Description of the task: Each line from the one containing "Impressum (168, 1759)" through the end of the data must be retyped exactly, and no other line.

Material to process:
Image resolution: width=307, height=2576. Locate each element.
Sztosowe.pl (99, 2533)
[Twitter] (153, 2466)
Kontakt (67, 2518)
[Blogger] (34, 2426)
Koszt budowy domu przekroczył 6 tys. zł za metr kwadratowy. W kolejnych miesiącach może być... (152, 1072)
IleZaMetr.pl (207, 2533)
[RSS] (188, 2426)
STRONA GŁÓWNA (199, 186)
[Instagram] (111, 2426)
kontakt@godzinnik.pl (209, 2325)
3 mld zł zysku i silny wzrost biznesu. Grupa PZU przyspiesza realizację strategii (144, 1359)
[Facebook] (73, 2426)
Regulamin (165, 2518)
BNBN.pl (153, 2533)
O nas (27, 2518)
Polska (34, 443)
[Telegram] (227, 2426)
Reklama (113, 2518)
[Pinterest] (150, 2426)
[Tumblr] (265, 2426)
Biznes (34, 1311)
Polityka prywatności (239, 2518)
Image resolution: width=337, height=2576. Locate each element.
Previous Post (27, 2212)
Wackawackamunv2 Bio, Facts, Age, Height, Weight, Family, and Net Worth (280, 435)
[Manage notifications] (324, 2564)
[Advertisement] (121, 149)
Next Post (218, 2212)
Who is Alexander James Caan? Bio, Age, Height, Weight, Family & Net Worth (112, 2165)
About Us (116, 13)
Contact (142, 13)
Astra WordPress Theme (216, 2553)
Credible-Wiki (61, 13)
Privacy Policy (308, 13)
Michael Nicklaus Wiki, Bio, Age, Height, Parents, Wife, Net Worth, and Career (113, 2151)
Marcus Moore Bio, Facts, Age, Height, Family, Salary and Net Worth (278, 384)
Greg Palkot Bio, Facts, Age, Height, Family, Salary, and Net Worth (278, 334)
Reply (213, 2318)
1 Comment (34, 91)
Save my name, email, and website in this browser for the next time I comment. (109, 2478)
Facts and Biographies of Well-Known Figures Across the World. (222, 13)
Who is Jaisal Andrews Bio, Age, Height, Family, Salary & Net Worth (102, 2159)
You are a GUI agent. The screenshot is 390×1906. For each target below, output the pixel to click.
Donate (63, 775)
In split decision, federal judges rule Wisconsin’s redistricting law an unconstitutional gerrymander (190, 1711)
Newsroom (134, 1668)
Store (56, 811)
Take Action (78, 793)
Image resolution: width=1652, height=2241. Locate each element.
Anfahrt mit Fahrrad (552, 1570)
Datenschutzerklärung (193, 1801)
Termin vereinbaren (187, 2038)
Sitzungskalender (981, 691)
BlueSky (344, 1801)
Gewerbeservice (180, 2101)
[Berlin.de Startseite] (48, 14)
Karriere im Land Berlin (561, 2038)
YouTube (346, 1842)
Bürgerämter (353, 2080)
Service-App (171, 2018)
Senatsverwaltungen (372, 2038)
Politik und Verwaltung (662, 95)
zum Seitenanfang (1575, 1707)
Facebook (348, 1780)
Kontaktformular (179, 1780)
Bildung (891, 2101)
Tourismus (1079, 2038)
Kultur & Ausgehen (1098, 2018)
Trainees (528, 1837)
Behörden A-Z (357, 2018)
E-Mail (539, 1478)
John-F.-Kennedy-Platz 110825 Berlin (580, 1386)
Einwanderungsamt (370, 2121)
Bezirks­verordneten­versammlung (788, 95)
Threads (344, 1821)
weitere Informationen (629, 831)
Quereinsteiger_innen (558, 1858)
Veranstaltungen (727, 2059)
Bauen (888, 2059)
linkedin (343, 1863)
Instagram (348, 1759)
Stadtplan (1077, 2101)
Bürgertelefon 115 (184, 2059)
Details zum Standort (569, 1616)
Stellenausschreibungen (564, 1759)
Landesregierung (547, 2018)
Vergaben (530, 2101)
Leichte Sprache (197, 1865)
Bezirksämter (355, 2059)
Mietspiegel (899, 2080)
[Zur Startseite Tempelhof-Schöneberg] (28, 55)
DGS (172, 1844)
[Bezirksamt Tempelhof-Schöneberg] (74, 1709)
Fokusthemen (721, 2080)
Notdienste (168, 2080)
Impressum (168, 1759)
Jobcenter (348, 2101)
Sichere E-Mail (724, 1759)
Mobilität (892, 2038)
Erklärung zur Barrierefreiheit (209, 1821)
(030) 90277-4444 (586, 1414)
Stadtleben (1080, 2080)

Task solution:
Impressum (168, 1759)
Jobcenter (348, 2101)
Sichere E-Mail (724, 1759)
Mobilität (892, 2038)
Erklärung zur Barrierefreiheit (209, 1821)
(030) 90277-4444 (586, 1414)
Stadtleben (1080, 2080)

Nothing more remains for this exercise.